Here is something I found on the topic that I found insightful.

Moral Truth

Moral Truth – The Ultimate Judge
When it comes to moral truth, we’ve all heard the relativist mantra, “Who are you to judge?” Frank Beckwith responded powerfully when challenged at a recent presentation: “I certainly do have a right to make moral judgments. I am a rational person who is aware of certain fundamental principles of logical and moral reasoning. I think I’m qualified. Who would you rather have judge, animals? Your claim that I have no right to make moral judgments is itself a judgment about me. Your claim, therefore, is self-refuting.”

Anyone who says you should not judge has already made a moral judgment about you, namely that you are wrong for judging others. Next time someone says, “Who are you to judge?” you might reply by asking, “Who are you to ask the question, who are you to judge?” If someone says, “You should not make moral judgments,” ask a simple question: “Is that your morality?” If so, “Then why are you forcing your version of moral truth on me?”
Wasn't it a judge who said, "I can't tell you what smut is, but I know it when I see it"?
 
Truth and morality come from God. It is not a human construct, the only innate good in humanity is that which is placed there by God, of God.
I assume the same applies to innate evil.
 
Is it immoral for a lion to steal a hyena's kill? I'm pretty sure everyone would say "no". It would probably be rationalized that the lion is advancing both his species and his own genetic lineage. Well, if there is no God, then how is it immoral if I steal my neighbor's food? Am I not like the lion? If there is no God, then we are just animals like the lions and hyenas. Why should I be held to a different "moral" standard than a lion?
You only need a God to be moral, the rest can control ourselves...
Either way it's self control. Just some do it for God.....some for whatever other reason
 
Another case that no matter what we tell ourselves, we instinctively know what is moral - what is "right or wrong"...

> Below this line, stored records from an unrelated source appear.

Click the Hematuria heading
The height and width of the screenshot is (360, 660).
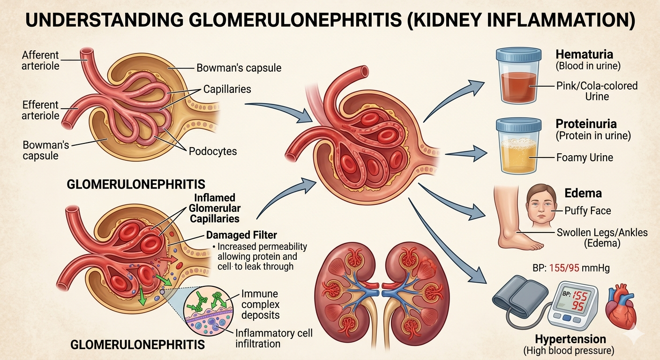tap(584, 54)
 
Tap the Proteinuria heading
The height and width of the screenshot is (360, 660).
tap(586, 124)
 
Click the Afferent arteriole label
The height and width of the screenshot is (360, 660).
tap(41, 60)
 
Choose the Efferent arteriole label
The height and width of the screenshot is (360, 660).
tap(40, 110)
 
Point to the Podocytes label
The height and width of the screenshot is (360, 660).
tap(213, 151)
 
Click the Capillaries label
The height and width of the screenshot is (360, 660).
tap(227, 89)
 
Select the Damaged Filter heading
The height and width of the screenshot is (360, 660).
tap(241, 236)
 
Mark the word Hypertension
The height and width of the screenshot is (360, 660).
tap(570, 338)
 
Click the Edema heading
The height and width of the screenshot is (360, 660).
tap(583, 193)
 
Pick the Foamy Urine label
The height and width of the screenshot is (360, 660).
tap(585, 158)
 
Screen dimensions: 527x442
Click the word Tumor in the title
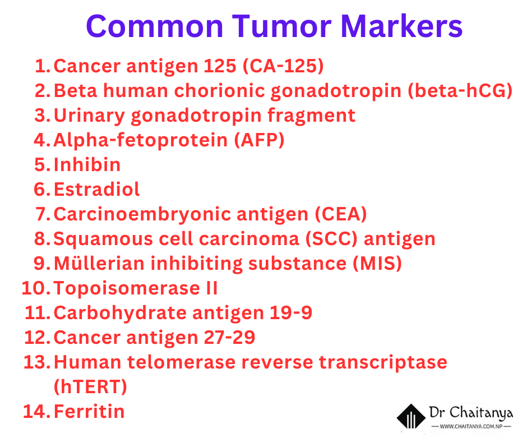pyautogui.click(x=281, y=26)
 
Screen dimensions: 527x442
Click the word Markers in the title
pyautogui.click(x=402, y=26)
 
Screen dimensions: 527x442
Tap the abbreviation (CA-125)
pyautogui.click(x=283, y=66)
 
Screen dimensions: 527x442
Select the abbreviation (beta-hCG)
pyautogui.click(x=460, y=90)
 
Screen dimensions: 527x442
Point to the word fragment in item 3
pyautogui.click(x=311, y=116)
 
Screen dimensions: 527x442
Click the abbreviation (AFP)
pyautogui.click(x=259, y=140)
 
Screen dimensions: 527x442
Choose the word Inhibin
pyautogui.click(x=87, y=164)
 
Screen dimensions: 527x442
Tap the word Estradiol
pyautogui.click(x=96, y=189)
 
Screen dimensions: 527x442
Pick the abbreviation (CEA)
pyautogui.click(x=341, y=214)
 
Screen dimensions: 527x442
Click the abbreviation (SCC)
pyautogui.click(x=331, y=239)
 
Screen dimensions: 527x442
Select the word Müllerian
pyautogui.click(x=99, y=263)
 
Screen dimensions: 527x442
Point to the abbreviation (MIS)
pyautogui.click(x=377, y=264)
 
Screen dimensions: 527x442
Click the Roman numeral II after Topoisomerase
pyautogui.click(x=212, y=288)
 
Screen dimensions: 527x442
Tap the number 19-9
pyautogui.click(x=291, y=313)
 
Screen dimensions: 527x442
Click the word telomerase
pyautogui.click(x=181, y=362)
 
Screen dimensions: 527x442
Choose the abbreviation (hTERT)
pyautogui.click(x=90, y=387)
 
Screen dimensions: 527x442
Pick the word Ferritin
pyautogui.click(x=89, y=411)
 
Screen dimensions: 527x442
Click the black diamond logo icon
pyautogui.click(x=411, y=416)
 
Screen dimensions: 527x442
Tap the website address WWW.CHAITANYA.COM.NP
pyautogui.click(x=471, y=426)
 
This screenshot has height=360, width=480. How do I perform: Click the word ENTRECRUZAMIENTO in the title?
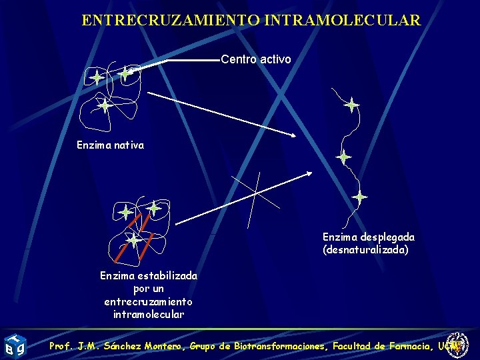click(171, 20)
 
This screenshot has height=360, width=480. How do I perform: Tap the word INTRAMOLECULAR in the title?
click(343, 20)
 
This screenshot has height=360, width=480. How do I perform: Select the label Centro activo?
click(256, 59)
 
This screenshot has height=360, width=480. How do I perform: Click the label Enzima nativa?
click(110, 144)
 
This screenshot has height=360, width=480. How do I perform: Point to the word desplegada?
click(387, 237)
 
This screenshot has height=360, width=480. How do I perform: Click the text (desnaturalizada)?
click(365, 250)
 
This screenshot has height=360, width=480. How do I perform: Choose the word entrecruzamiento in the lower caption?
click(149, 301)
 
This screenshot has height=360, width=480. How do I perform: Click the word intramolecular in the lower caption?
click(149, 314)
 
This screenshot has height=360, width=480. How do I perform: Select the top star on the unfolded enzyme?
click(351, 105)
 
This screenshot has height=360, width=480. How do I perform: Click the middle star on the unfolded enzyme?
click(343, 157)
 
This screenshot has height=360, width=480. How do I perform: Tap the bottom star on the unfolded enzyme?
click(359, 197)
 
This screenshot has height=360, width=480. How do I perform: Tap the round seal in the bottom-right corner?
click(458, 345)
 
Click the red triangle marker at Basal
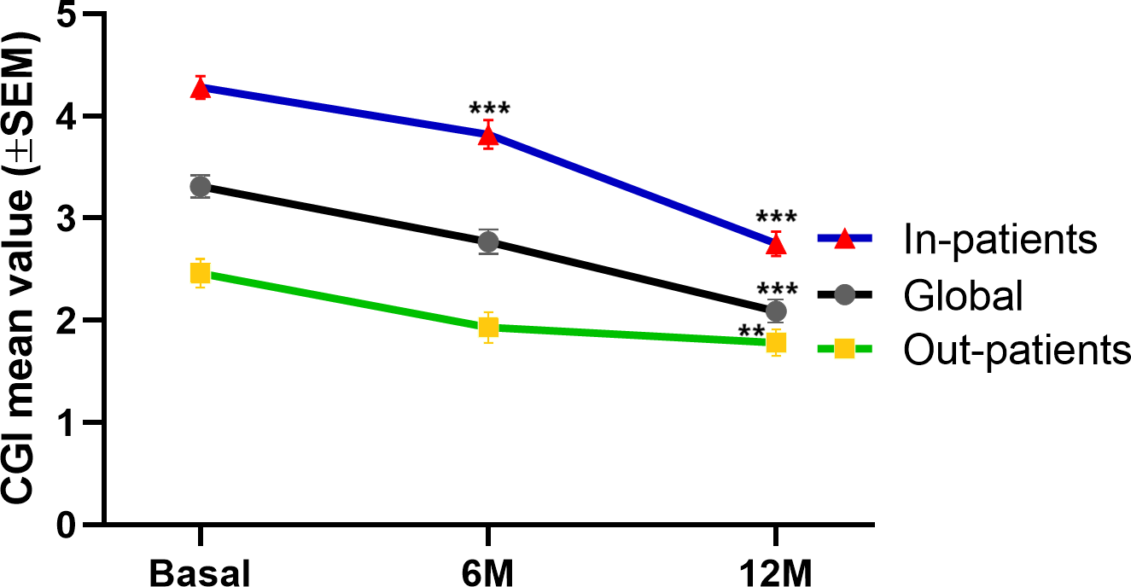(201, 89)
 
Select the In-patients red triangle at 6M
(488, 135)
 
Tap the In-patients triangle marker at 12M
(776, 245)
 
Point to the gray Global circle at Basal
(201, 186)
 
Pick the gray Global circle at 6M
(488, 241)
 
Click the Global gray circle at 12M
(776, 311)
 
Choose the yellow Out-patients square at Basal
(201, 273)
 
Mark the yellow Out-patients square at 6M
(488, 327)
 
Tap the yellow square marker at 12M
(776, 342)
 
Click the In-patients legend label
(999, 240)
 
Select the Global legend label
(962, 295)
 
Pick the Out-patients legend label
(1017, 349)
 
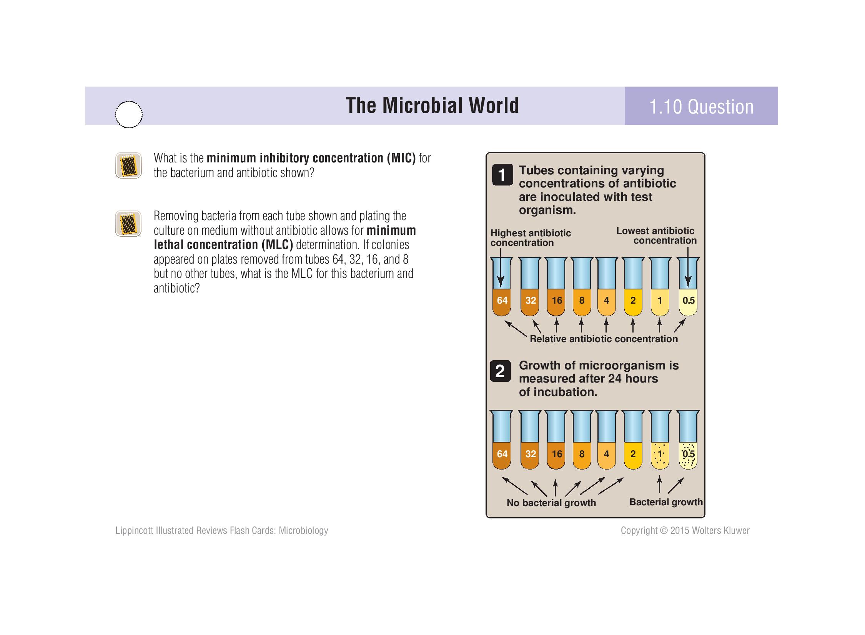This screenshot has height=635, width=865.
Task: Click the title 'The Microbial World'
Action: tap(432, 105)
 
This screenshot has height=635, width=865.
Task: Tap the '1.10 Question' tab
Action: tap(701, 107)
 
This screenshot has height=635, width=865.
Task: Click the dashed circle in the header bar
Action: tap(129, 114)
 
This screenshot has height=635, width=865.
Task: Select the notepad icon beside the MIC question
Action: tap(128, 165)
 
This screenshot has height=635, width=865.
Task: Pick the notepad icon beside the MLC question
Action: tap(128, 224)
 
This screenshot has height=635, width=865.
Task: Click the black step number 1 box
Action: tap(502, 175)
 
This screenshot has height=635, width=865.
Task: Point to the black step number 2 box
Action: tap(500, 371)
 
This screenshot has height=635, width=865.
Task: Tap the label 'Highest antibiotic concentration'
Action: tap(531, 238)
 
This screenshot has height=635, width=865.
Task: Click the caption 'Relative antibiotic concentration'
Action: tap(604, 339)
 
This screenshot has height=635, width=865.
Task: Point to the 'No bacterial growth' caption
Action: tap(551, 503)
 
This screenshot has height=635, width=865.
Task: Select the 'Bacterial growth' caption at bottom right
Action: tap(666, 502)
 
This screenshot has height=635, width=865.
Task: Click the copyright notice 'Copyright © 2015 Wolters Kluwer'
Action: tap(685, 530)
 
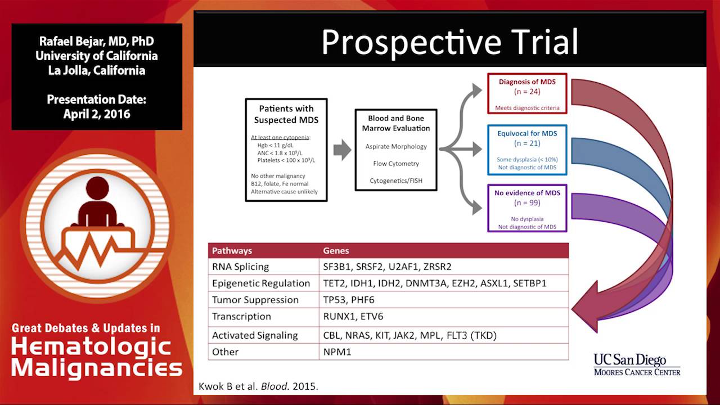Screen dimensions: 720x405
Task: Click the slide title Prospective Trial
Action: (449, 42)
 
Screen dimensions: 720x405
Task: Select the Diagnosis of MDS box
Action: (527, 93)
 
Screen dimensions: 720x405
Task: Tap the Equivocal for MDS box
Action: (527, 150)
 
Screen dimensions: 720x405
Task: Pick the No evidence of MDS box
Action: (527, 208)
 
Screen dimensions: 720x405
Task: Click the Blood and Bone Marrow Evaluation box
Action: (396, 150)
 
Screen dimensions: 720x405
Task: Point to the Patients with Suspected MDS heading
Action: (286, 114)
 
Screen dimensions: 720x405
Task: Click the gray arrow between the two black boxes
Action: (343, 150)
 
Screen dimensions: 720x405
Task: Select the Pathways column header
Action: (232, 251)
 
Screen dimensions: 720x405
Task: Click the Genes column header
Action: (336, 251)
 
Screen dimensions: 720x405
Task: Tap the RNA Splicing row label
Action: (240, 267)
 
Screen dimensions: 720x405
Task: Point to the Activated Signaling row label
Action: (255, 336)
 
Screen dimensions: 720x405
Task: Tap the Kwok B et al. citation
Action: (258, 386)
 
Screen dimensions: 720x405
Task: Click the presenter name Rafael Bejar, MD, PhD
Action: (96, 41)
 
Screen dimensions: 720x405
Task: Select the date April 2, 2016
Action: (96, 114)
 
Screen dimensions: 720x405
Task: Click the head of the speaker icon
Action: (97, 187)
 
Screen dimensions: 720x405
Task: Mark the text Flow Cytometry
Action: (396, 164)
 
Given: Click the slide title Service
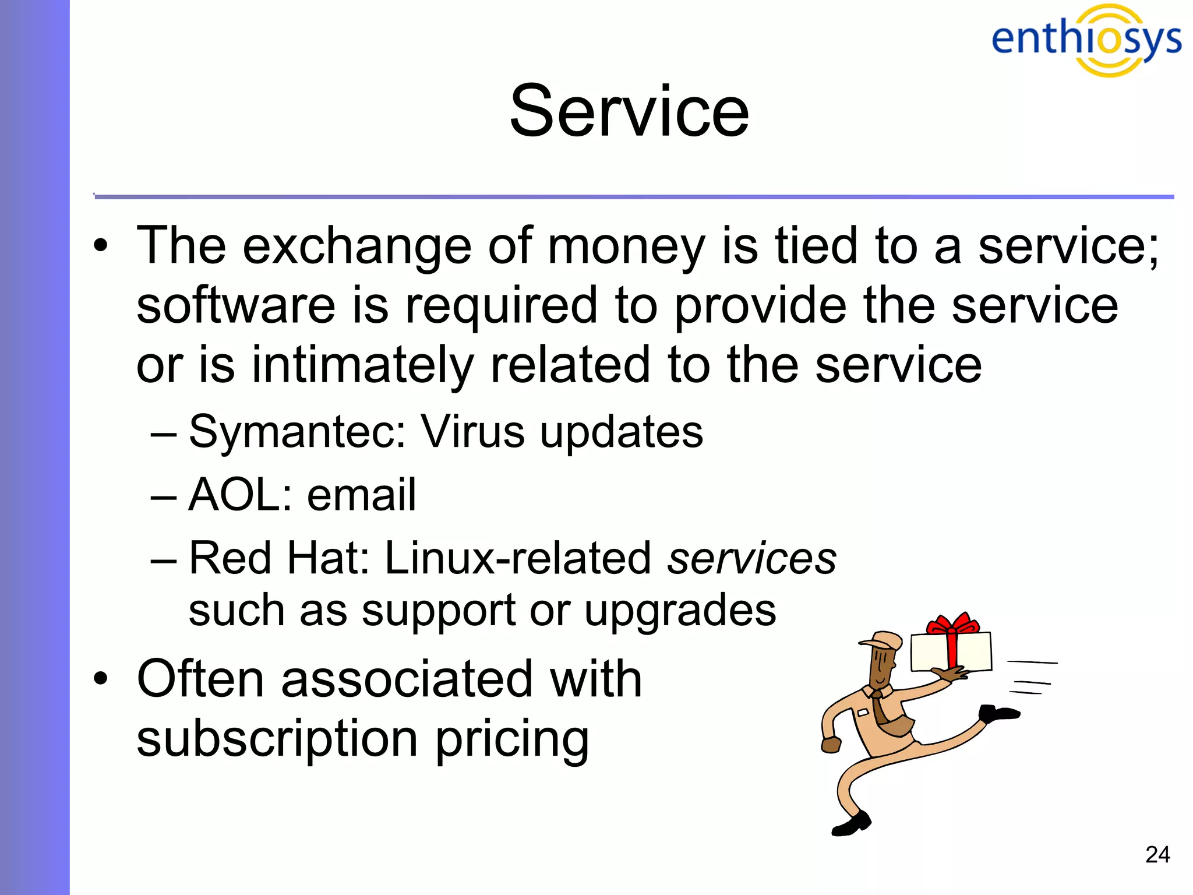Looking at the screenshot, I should click(x=629, y=112).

Most say that premarital sex between consenting adults is a normal expression of natural desires. Yet hardly any are comfortable telling anyone, especially their own children, how many people they have slept with themselves. (From the book, "What We Can't Not Know")
I don't mind telling my past history....Most people think I'm lying about it or exaggerating but that is their opinion, still doesn't change the past..
Maybe that is something more awkward for women to do....
 
Is it immoral for a lion to steal a hyena's kill? I'm pretty sure everyone would say "no". It would probably be rationalized that the lion is advancing both his species and his own genetic lineage. Well, if there is no God, then how is it immoral if I steal my neighbor's food? Am I not like the lion? If there is no God, then we are just animals like the lions and hyenas. Why should I be held to a different "moral" standard than a lion?
You only need a God to be moral, the rest can control ourselves...
Either way it's self control. Just some do it for God.....some for whatever other reason

What other reason is there for morality?

If you are *moral* just to gain standing or to further yourself or your species, it isn't morality at all. It's narcissism.